Evaluator Group Launches New VDI Performance Benchmark

Storage analysts, Evaluator Group have announced a new storage specific benchmark for VDI that takes an interesting and innovative approach to the inherent complexity of attempting to benchmark the storage infrastructure needed to support VDI workloads.

I have been championing the cause of a transparent benchmarking of desktop virtualization workloads ever since the days of the almost weekly spats between Citrix and VMware arguing the over the performance of XenDesktop and View until I was eventually able to announce that Citrix had adopted Login VSI as its “standard” benchmarking tool for XenDesktop. This was at the time the smartest thing that Citrix could have done. Not because it was good (although it was) nor because it was independently developed (although that helped), but because it was well documented, transparent, and freely available; and as result had already been adopted by the majority of the independent desktop virtualization subject matter experts as the de facto standard to judge the performance of Remote Desktop Services and VDI platforms.  Citrix’s support of Login VSI insured that the results that Citrix published could be independently verified and it was hoped by many that VMware would follow Citrix’s lead and move to adopt it as well.

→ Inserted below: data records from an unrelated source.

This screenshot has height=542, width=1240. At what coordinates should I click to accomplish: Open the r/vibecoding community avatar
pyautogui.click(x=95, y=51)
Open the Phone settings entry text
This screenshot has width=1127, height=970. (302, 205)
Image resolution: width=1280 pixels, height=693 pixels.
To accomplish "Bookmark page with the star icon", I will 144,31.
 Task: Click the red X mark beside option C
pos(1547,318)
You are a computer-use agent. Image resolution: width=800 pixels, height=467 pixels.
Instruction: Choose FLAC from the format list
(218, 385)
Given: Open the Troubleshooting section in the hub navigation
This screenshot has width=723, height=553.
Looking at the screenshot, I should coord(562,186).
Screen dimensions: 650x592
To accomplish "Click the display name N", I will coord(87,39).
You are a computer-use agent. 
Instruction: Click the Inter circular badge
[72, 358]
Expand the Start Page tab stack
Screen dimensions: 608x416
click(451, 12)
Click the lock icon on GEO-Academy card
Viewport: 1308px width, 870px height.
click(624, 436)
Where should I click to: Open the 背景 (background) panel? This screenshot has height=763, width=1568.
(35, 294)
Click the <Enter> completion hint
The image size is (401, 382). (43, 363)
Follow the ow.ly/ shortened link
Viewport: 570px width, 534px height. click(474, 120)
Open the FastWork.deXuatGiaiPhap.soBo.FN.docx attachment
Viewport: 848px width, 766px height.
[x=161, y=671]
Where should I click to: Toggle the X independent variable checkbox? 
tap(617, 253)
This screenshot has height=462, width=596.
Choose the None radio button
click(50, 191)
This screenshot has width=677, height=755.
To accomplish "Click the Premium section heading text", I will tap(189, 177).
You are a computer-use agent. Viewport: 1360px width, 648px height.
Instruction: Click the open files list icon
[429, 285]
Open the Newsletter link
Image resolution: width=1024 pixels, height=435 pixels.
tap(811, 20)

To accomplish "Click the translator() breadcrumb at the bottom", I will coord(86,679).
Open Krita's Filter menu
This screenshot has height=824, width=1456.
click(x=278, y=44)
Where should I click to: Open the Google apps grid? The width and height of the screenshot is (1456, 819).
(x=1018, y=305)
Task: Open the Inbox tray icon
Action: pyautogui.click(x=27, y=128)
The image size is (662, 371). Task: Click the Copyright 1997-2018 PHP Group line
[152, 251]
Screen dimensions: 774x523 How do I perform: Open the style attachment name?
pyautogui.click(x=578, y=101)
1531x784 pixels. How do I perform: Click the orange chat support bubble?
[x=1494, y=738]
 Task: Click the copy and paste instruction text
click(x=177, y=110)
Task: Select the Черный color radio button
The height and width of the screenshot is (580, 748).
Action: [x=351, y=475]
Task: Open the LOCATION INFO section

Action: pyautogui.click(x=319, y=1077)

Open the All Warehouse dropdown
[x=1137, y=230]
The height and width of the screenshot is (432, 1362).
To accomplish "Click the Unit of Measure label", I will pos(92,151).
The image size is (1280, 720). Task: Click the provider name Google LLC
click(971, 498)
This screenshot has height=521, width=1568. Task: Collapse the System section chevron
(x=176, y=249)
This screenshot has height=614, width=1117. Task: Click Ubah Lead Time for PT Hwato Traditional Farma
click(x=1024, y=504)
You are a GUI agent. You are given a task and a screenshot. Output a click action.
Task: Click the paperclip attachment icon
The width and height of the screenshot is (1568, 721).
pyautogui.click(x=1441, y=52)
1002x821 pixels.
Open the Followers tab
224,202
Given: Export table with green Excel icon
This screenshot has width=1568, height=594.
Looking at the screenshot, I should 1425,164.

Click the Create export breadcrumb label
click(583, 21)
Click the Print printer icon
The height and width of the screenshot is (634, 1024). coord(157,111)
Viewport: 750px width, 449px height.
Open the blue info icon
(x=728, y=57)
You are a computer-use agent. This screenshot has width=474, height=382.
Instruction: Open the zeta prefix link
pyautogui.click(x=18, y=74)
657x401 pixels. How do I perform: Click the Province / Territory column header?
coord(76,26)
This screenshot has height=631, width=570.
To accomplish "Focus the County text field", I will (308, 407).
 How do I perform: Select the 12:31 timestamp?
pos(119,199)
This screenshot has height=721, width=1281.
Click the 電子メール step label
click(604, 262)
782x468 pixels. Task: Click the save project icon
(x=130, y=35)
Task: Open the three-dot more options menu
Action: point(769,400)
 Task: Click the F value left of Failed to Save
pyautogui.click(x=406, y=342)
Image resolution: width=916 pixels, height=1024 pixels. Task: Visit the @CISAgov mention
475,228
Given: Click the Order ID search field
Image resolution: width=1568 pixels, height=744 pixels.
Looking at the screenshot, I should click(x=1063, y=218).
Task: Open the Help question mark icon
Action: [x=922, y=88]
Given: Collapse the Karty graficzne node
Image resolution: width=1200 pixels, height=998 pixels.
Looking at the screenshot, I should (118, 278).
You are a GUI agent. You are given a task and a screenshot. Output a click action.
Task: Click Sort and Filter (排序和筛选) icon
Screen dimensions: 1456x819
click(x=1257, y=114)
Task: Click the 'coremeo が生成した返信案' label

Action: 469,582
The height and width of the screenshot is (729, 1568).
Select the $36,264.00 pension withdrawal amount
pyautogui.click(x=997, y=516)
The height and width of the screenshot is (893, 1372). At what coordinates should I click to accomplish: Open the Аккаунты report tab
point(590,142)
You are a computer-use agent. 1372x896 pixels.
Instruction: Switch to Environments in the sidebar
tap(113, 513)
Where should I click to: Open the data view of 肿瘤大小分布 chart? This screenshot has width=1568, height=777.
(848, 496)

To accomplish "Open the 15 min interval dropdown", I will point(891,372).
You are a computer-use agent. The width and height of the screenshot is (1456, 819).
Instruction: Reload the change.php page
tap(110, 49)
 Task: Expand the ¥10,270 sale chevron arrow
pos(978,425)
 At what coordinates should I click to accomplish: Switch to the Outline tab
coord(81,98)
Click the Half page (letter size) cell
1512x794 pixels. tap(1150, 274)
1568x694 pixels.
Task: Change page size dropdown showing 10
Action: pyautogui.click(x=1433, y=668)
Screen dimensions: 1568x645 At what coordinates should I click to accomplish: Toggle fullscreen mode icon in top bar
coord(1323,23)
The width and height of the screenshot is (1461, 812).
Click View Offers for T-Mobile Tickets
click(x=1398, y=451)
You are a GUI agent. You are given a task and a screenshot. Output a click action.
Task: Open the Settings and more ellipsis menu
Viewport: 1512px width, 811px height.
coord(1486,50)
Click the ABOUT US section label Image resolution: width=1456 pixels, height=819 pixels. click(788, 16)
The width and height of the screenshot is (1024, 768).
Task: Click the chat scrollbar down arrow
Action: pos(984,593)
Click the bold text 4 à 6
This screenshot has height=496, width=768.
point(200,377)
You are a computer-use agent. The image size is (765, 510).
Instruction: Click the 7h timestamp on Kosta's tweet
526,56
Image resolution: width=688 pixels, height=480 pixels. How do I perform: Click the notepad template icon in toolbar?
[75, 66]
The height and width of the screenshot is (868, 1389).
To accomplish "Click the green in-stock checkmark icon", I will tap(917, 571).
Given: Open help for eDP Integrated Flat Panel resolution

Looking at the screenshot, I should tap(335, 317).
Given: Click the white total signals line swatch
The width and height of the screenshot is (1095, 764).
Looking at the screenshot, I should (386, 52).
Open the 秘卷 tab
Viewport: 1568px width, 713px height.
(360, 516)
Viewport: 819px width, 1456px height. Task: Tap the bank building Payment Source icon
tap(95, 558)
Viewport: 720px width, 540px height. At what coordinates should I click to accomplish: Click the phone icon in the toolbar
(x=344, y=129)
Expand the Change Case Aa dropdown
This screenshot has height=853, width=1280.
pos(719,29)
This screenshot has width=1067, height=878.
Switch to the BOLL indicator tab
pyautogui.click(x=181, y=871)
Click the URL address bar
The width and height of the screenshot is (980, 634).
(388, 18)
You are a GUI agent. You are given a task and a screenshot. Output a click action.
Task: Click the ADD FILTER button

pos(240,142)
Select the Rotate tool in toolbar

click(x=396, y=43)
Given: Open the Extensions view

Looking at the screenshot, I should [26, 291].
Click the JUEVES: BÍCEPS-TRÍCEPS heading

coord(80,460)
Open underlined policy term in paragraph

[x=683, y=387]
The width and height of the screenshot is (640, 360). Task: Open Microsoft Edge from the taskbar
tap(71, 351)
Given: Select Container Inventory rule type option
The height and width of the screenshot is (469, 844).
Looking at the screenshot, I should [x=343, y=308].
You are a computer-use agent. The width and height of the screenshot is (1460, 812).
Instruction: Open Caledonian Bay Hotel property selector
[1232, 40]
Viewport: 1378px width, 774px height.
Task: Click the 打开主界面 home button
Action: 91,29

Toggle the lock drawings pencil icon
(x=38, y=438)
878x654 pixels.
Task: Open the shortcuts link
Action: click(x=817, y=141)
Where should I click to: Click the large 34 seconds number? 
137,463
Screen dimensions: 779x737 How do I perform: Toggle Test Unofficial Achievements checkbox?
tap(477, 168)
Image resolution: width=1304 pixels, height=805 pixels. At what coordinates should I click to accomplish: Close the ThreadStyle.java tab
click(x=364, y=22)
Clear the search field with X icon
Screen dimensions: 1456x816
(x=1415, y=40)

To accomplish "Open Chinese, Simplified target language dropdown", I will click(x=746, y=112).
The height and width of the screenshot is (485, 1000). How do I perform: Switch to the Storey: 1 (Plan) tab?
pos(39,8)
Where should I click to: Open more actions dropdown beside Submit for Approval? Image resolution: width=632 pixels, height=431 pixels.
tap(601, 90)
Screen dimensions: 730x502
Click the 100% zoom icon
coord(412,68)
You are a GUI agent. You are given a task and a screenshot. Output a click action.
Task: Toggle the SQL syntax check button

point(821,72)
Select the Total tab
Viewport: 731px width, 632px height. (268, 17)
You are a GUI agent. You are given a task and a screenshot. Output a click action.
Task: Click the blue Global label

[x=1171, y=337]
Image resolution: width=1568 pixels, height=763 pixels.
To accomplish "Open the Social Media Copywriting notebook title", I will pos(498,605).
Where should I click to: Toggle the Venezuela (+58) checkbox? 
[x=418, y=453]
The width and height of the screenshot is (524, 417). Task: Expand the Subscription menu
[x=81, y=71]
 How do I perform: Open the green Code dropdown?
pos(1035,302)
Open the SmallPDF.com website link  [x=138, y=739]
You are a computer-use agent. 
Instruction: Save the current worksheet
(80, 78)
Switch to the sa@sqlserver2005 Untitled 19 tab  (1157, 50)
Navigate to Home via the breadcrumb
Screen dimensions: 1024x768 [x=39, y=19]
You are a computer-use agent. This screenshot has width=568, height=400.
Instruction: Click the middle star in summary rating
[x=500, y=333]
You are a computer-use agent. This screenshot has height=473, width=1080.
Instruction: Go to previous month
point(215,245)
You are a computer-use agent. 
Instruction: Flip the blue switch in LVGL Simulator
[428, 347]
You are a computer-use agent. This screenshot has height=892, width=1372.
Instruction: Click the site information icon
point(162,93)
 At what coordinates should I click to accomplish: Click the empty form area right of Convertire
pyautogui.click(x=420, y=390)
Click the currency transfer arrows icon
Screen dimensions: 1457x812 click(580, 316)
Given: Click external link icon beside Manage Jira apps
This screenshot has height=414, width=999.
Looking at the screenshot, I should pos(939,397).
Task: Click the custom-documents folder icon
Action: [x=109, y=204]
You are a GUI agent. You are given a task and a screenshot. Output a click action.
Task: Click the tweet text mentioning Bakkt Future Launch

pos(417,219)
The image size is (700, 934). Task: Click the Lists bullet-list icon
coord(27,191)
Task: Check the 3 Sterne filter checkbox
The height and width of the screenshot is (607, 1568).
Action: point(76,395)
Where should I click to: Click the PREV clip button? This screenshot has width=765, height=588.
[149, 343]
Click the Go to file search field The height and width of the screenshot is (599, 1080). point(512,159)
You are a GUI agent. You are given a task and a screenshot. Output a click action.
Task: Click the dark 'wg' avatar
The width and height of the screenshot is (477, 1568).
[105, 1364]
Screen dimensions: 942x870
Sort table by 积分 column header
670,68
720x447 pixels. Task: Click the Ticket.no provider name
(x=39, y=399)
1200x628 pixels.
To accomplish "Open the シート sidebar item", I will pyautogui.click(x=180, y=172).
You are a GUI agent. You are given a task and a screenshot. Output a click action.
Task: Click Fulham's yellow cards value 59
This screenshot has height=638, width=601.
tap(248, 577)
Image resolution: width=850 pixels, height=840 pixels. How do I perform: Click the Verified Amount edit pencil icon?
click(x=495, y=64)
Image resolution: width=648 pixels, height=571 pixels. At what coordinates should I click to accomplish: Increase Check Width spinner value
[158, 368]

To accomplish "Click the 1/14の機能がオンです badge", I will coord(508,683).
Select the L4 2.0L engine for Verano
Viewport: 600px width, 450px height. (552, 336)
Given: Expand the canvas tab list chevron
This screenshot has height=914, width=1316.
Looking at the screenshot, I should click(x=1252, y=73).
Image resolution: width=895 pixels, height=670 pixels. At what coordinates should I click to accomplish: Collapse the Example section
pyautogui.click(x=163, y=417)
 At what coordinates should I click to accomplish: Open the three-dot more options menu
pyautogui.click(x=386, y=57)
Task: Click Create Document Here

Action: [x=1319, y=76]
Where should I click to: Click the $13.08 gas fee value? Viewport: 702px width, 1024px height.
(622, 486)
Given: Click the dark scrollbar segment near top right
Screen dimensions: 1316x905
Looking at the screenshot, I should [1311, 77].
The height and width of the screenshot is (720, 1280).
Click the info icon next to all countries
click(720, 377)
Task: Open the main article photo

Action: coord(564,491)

Disappointingly, VMware chose instead stick with its own internally developed benchmark Reference Architecture Workload Code (RAWC) which it followed up with the more accessible if less well-known VMware View Planner.  From a technical perspective RAWC had some advantages over Login VSI, most notably in the way it could randomize workload to more realistically simulate random variations in user activity. Regardless, it would have been good to see VMware engage the broader community by partnering with the Virtual Reality Check team and contribute its expertise to the development of Login VSI. Unfortunately, competitive concerns meant that VMware was unwilling to abandon its own solution at the time and the opportunity was lost.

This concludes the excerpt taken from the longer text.